• _AIM OF THE TASK_: Copy each of the records exactly.

----

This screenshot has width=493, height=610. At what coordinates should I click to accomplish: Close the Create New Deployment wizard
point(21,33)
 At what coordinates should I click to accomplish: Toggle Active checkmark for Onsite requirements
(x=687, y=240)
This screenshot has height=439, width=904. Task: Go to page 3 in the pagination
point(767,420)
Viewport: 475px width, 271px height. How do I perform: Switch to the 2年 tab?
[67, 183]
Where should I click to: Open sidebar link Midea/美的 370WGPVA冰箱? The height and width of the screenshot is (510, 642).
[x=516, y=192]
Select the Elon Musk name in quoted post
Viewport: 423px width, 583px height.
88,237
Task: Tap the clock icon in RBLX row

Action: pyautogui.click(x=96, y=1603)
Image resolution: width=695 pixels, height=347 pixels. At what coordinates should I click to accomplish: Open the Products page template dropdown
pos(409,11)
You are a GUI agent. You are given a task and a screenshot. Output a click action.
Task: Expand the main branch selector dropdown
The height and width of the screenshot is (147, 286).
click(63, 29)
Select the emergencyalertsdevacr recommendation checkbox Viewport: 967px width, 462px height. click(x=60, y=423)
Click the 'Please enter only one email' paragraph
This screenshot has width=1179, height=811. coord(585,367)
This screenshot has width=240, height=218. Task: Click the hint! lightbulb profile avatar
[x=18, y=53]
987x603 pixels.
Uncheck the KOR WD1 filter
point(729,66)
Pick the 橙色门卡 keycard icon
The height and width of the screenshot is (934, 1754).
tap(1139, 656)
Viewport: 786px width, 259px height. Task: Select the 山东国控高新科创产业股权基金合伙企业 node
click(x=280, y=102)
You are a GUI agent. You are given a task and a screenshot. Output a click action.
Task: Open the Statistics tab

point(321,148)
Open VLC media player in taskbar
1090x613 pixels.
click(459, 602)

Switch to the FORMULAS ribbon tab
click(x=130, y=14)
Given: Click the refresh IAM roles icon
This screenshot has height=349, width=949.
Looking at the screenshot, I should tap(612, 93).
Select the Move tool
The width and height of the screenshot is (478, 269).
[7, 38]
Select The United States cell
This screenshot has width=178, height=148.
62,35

----

• _ANSWER_:
This screenshot has width=493, height=610. At what coordinates should I click to accomplish: Close the Create New Deployment wizard
point(21,33)
 At what coordinates should I click to accomplish: Toggle Active checkmark for Onsite requirements
(x=687, y=240)
This screenshot has height=439, width=904. Task: Go to page 3 in the pagination
point(767,420)
Viewport: 475px width, 271px height. How do I perform: Switch to the 2年 tab?
[67, 183]
Where should I click to: Open sidebar link Midea/美的 370WGPVA冰箱? The height and width of the screenshot is (510, 642).
[x=516, y=192]
Select the Elon Musk name in quoted post
Viewport: 423px width, 583px height.
88,237
Task: Tap the clock icon in RBLX row

Action: pyautogui.click(x=96, y=1603)
Image resolution: width=695 pixels, height=347 pixels. At what coordinates should I click to accomplish: Open the Products page template dropdown
pos(409,11)
You are a GUI agent. You are given a task and a screenshot. Output a click action.
Task: Expand the main branch selector dropdown
The height and width of the screenshot is (147, 286).
click(63, 29)
Select the emergencyalertsdevacr recommendation checkbox Viewport: 967px width, 462px height. click(x=60, y=423)
Click the 'Please enter only one email' paragraph
This screenshot has width=1179, height=811. coord(585,367)
This screenshot has width=240, height=218. Task: Click the hint! lightbulb profile avatar
[x=18, y=53]
987x603 pixels.
Uncheck the KOR WD1 filter
point(729,66)
Pick the 橙色门卡 keycard icon
The height and width of the screenshot is (934, 1754).
tap(1139, 656)
Viewport: 786px width, 259px height. Task: Select the 山东国控高新科创产业股权基金合伙企业 node
click(x=280, y=102)
You are a GUI agent. You are given a task and a screenshot. Output a click action.
Task: Open the Statistics tab

point(321,148)
Open VLC media player in taskbar
1090x613 pixels.
click(459, 602)

Switch to the FORMULAS ribbon tab
click(x=130, y=14)
Given: Click the refresh IAM roles icon
This screenshot has height=349, width=949.
Looking at the screenshot, I should tap(612, 93).
Select the Move tool
The width and height of the screenshot is (478, 269).
[7, 38]
Select The United States cell
This screenshot has width=178, height=148.
62,35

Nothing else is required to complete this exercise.